We are not sure how to take this, but Jim Cramer has joined us in our criticism of the flood of ETFs coming to market. While we are not big fans of this latest incarnation of Cramer we are always glad to have some one, any one, agree with us.
In a piece at TheStreet.com Cramer laments the rush of ill-conceived funds to the marketplace and the seemingly extreme some fund sponsors are going:
The proliferation of ETFs has gotten so out of control that I would not be surprised to see an ETF of all ETFs. Or a best-of-ETFs ETF. Or a worst-of-ETFs ETF for those who want to bet that the ugly ducklings are going to become swans. How about an ETF that buys high-performing ETFs and shorts poor-performing ETFs?
Not surprisingly Cramer puts the blame on Wall Street for the proliferation in funds because of the potential feeds.
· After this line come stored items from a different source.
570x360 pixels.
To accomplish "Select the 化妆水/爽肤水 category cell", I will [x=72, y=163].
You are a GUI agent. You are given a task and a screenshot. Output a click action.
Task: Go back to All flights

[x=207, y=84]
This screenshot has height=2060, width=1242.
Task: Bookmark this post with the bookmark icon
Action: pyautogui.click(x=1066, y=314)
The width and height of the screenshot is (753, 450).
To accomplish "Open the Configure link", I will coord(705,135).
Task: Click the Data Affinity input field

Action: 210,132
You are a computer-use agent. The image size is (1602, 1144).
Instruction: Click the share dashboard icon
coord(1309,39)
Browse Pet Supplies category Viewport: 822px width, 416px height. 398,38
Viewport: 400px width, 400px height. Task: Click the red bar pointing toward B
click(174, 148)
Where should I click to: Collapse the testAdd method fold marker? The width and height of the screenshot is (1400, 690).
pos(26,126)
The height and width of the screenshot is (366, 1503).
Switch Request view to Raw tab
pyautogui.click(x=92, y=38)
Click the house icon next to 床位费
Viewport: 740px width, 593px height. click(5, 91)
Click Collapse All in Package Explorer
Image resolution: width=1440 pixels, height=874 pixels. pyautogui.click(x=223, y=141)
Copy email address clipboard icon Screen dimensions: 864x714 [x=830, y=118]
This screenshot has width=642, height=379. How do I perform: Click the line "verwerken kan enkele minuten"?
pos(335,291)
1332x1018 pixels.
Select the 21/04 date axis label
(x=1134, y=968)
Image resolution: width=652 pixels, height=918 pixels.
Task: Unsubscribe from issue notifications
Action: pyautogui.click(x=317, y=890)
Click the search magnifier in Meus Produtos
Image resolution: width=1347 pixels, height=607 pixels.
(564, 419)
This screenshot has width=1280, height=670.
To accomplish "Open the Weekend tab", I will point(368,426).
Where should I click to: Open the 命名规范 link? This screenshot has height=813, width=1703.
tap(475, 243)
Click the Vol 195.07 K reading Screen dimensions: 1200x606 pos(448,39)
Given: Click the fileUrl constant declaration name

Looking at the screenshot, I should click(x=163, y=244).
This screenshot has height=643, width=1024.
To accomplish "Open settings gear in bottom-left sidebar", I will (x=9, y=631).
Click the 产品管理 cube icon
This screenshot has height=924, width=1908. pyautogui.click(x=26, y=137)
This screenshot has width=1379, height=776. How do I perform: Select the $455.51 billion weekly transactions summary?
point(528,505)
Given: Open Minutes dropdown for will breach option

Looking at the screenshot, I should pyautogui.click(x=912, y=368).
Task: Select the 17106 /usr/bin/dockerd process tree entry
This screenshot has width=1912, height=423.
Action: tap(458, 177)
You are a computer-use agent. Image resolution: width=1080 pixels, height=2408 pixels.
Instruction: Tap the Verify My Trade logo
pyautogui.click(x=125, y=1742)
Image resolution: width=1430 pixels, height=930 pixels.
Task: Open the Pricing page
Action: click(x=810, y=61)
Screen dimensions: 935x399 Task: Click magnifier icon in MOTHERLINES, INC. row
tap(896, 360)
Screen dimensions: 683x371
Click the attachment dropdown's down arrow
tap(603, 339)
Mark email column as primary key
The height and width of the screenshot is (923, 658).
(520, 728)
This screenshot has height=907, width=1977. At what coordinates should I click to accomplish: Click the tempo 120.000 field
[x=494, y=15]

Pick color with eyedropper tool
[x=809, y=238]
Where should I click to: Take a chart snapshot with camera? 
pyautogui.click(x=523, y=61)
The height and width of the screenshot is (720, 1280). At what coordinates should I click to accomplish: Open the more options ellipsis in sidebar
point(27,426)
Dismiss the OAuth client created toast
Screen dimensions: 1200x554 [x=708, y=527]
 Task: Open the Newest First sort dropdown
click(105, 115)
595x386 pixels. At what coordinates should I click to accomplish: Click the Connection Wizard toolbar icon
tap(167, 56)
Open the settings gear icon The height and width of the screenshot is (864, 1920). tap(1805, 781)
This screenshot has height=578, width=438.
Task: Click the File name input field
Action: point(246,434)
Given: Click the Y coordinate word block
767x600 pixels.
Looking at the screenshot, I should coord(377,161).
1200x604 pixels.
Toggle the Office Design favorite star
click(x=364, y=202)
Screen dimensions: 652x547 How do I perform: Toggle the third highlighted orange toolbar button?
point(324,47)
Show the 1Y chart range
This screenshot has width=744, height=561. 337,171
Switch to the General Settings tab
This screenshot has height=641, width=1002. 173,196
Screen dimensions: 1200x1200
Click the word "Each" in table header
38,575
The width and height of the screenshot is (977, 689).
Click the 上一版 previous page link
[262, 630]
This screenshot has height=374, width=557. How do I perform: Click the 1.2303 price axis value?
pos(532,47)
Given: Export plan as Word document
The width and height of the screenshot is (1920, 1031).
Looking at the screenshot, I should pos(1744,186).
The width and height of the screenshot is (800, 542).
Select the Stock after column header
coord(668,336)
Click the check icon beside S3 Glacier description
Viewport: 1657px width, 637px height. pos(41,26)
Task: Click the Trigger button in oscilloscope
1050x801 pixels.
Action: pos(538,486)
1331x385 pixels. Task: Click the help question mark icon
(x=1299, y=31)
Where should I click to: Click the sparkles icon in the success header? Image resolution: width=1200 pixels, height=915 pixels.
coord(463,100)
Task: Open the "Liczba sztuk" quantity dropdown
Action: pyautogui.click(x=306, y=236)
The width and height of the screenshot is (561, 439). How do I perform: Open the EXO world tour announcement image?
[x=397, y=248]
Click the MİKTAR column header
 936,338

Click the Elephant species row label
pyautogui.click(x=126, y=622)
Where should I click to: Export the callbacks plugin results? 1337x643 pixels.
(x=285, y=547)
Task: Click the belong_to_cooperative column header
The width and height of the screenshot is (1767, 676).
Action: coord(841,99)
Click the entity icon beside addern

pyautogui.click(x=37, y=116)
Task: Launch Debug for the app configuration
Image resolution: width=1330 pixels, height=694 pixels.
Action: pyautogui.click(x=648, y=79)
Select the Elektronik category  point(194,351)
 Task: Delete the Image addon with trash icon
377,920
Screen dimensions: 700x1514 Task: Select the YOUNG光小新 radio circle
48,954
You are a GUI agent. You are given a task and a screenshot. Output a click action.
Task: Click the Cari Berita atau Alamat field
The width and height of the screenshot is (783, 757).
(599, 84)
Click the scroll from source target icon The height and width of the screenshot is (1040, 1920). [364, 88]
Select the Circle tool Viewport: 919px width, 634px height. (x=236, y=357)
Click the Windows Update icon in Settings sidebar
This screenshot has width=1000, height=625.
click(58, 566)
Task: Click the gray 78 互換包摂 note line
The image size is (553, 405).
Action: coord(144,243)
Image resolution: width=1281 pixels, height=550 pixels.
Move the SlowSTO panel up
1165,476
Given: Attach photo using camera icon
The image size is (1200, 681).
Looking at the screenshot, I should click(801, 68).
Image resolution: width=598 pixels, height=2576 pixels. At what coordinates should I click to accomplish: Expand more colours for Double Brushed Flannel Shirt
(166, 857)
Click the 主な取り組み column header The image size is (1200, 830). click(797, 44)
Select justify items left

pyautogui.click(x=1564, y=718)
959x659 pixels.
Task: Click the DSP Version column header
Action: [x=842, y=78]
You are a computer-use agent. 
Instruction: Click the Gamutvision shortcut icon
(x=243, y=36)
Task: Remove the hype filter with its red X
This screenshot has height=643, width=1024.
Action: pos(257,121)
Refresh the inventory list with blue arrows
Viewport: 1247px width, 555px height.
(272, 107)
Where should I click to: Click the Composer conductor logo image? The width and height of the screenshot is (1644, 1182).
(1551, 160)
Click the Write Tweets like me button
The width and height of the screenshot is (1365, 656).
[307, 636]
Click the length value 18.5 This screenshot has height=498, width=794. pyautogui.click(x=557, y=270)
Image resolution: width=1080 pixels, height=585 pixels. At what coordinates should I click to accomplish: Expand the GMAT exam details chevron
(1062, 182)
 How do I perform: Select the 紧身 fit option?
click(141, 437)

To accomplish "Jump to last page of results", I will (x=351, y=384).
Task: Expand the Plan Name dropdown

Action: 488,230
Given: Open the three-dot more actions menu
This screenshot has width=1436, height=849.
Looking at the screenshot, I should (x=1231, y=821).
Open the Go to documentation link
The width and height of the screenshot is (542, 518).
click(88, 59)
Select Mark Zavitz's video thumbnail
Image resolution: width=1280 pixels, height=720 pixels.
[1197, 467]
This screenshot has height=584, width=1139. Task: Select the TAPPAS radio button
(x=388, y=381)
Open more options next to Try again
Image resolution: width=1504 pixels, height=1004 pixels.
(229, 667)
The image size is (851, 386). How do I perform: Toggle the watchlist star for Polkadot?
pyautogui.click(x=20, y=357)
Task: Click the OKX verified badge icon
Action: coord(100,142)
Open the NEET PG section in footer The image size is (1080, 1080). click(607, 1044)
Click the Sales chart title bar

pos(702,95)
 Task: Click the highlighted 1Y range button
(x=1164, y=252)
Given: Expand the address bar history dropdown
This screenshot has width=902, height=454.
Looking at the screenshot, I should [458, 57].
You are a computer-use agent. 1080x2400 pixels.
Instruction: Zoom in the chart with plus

We disagree with Cramer that the only ETF we need are based on big, diverse indices, but we think he's correct in decrying the changes in the ETF marketplace.
Tom Lydon at ETFtrends highlights a piece by John Authers in the Financial Times on the high turnover at one newly launched ETF. The First Trust DB Strategic Value (FDV) is expected to have turnover in the range of 100-120% on an annual basis. Some interpret this as a step that brings closer the long-awaited “active ETF.” The range of new ETFs is already blurring the line between passive and active portfolios.
The bottom line is that the original arguments for ETFs (indexed, low cost, low turnover, tax efficiency) have been brushed aside in this rush for shelf space in the ETF marketplace. In all likelihood the marketplace will sort out the winners from the losers in this space, but the risk is that investors get hurt in the interim.